[proofplan]
We give the von Neumann proof using Hilbert space theory. First reduce to the finite case by exhausting $X$ into sets of finite $(\mu + \nu)$-measure. On each finite piece, the functional $\varphi \mapsto \int \varphi \, d\nu$ is a bounded linear functional on $L^2(\mu + \nu)$, so the Riesz Representation Theorem provides a function $g$ with $\int \varphi \, d\nu = \int \varphi g \, d(\mu + \nu)$. We show $0 \le g < 1$ $(\mu + \nu)$-a.e. using absolute continuity, then algebraically extract the Radon-Nikodym derivative as $f = g/(1 - g)$. The passage from finite to $\sigma$-finite uses monotone convergence. Uniqueness follows from the standard null-set argument.
[/proofplan]
[step:Reduce to the case where $\mu$ and $\nu$ are both finite measures]
Since $\mu$ and $\nu$ are $\sigma$-finite, there exist sequences $(A_k)_{k=1}^\infty$ and $(B_k)_{k=1}^\infty$ in $\mathcal{A}$ with $A_k \uparrow X$, $\mu(A_k) < \infty$, and $B_k \uparrow X$, $\nu(B_k) < \infty$. Define $X_k := A_k \cap B_k$. Then $X_k \uparrow X$, $\mu(X_k) < \infty$, and $\nu(X_k) < \infty$.
If we can prove the theorem for the finite measures $\mu_k := \mu|_{X_k}$ and $\nu_k := \nu|_{X_k}$ on the measurable space $(X_k, \mathcal{A} \cap X_k)$, we will extend to the $\sigma$-finite case in the final step. The condition $\nu_k \ll \mu_k$ is inherited: if $A \in \mathcal{A}$ satisfies $\mu_k(A) = \mu(A \cap X_k) = 0$, then $\nu_k(A) = \nu(A \cap X_k) = 0$ since $\nu \ll \mu$.
For the remainder of the proof, we assume $\mu(X) < \infty$ and $\nu(X) < \infty$, and we construct $f$ on this finite measure space. The extension to the $\sigma$-finite case is carried out in the final step.
[guided]
The reduction to finite measures is standard in measure theory. The point is that Hilbert space arguments (specifically the Riesz Representation Theorem) require finite measures to ensure that constant functions are square-integrable. If $\mu(X) = \infty$, then $\mathbb{1}_X \notin L^2(\mu)$, and the functional we construct would not be bounded on $L^2$.
------------------------------------------------
▸ Written problem a:
Locate each line of the listing that contains the word "heading", and copy those lines.
The listing has no connection to the Radon-Nikodym proof.
------------------------------------------------
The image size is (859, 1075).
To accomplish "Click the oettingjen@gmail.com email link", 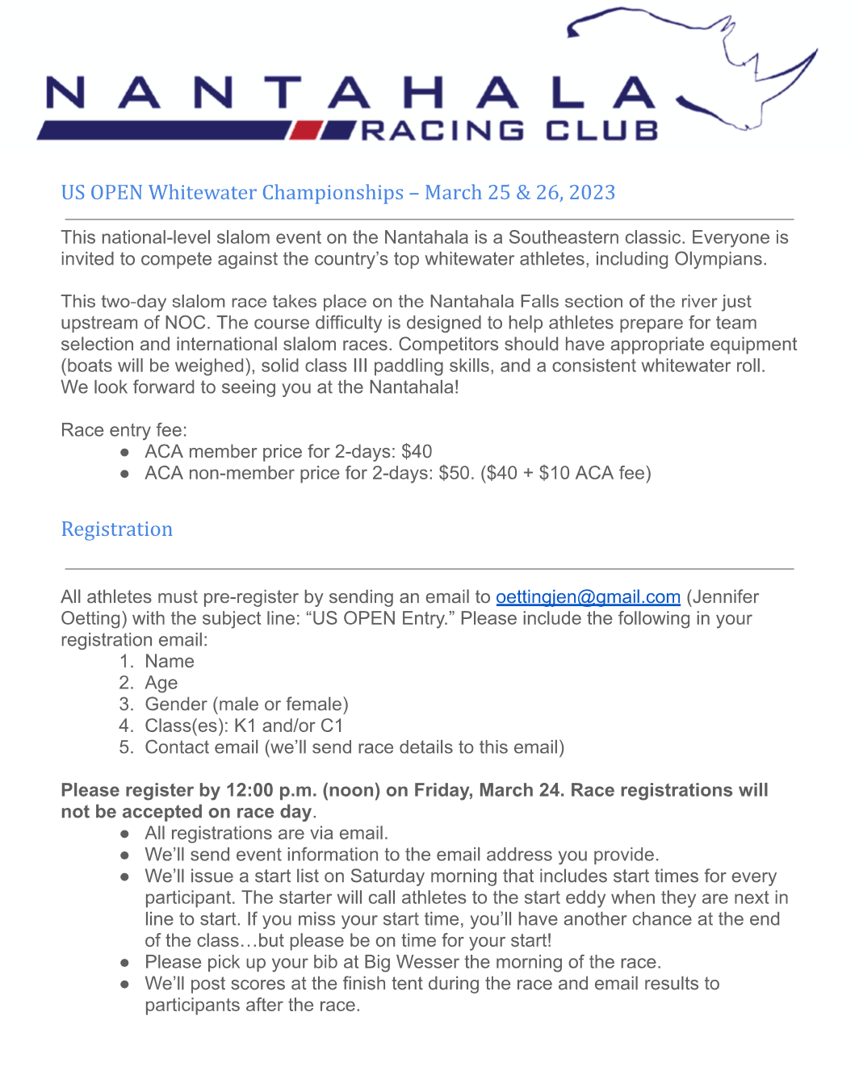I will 588,597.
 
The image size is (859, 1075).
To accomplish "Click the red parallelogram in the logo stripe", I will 307,130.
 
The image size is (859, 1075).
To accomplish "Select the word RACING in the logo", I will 442,131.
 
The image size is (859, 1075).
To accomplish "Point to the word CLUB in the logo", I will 601,131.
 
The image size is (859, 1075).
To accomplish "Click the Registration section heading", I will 117,529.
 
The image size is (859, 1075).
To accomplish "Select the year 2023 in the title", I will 592,193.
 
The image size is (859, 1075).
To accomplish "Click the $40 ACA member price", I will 417,452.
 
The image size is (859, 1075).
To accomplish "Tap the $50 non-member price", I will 455,473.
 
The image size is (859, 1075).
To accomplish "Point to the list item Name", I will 170,662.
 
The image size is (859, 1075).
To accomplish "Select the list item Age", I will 161,684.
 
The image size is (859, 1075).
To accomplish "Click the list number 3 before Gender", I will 126,705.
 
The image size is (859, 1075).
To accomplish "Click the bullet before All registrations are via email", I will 125,834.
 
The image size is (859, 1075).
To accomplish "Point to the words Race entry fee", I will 124,430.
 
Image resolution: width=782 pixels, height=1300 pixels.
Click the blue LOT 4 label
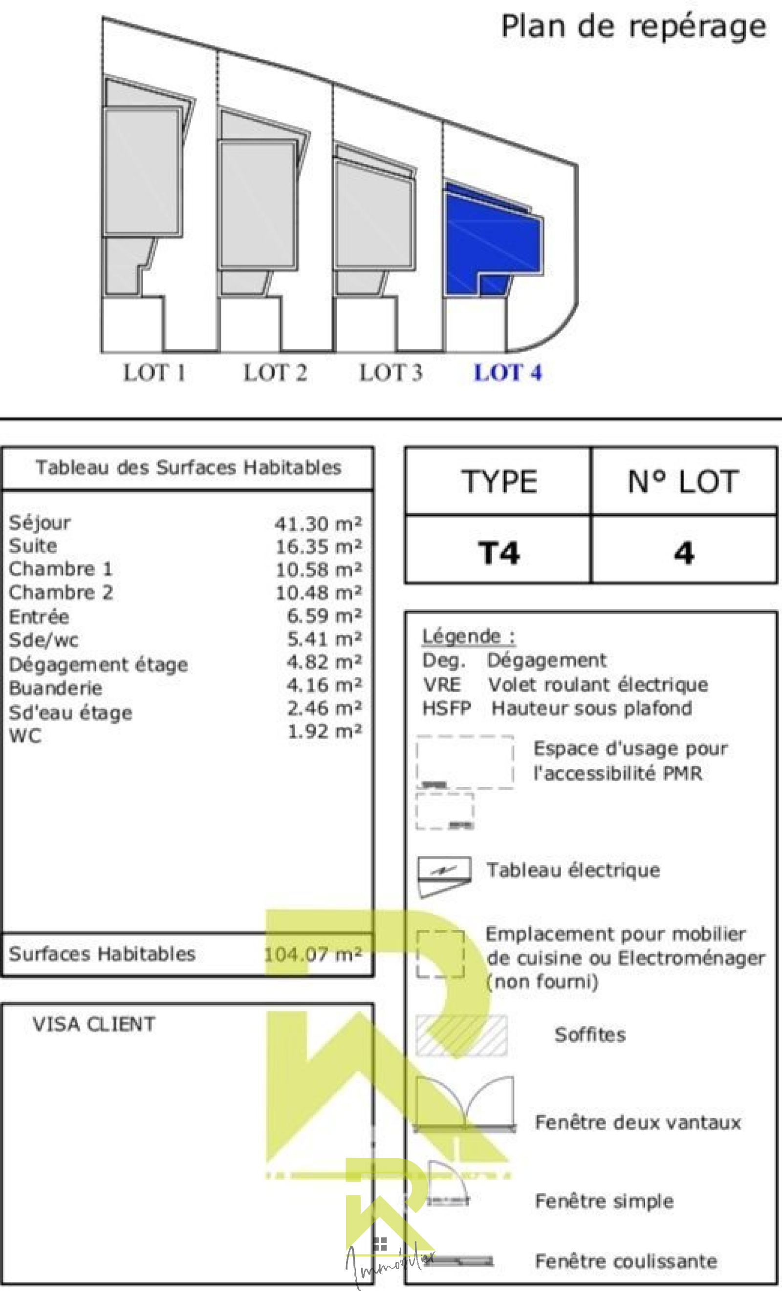[x=507, y=373]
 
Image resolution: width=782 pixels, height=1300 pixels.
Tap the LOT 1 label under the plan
[x=154, y=373]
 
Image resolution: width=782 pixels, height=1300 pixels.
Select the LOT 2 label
[x=275, y=373]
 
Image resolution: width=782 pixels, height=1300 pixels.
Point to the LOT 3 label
[x=391, y=373]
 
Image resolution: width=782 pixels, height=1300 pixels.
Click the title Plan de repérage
[x=633, y=26]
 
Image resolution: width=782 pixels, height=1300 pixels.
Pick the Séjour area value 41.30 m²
[x=318, y=523]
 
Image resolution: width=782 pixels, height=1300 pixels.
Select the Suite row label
[x=33, y=546]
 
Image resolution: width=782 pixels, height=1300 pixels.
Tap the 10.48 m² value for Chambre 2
[x=318, y=593]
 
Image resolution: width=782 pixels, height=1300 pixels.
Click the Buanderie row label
[x=55, y=688]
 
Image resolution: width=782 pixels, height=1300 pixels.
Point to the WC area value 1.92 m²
[x=324, y=731]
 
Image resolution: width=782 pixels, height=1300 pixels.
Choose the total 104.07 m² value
[x=312, y=954]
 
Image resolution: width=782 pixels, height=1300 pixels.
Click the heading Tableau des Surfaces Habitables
[x=188, y=468]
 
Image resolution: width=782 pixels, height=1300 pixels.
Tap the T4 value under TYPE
[x=499, y=553]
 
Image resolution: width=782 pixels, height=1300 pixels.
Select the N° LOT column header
[x=683, y=481]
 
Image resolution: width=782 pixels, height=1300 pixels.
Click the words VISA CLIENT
[x=94, y=1024]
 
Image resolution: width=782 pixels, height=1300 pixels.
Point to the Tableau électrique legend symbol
[x=444, y=875]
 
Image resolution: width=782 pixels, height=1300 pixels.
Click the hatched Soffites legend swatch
[x=461, y=1035]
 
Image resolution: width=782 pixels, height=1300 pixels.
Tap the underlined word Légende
[x=461, y=636]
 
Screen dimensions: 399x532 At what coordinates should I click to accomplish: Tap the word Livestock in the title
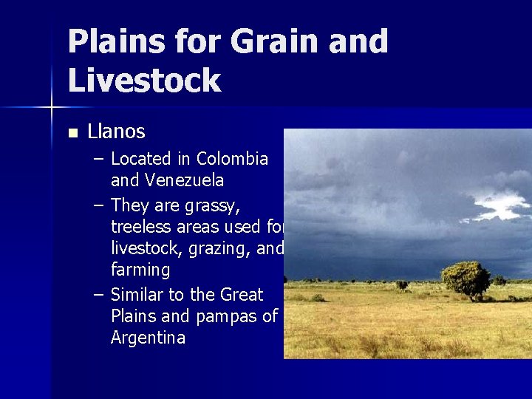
------------------------------------------------
▸ Written problem b:
According to the Radon-Nikodym proof, why must the argument first reduce to finite measures?

▸ Final answer a:
To accomplish "Click the Registration section heading", I will 117,529.
Click the heading Tableau des Surfaces Habitables

▸ Final answer b:
The Riesz Representation Theorem, a Hilbert space argument, needs finite measures so that constant functions are square-integrable. If $\mu(X) = \infty$, then $\mathbb{1}_X \notin L^2(\mu)$, and the constructed functional would not be bounded on $L^2$.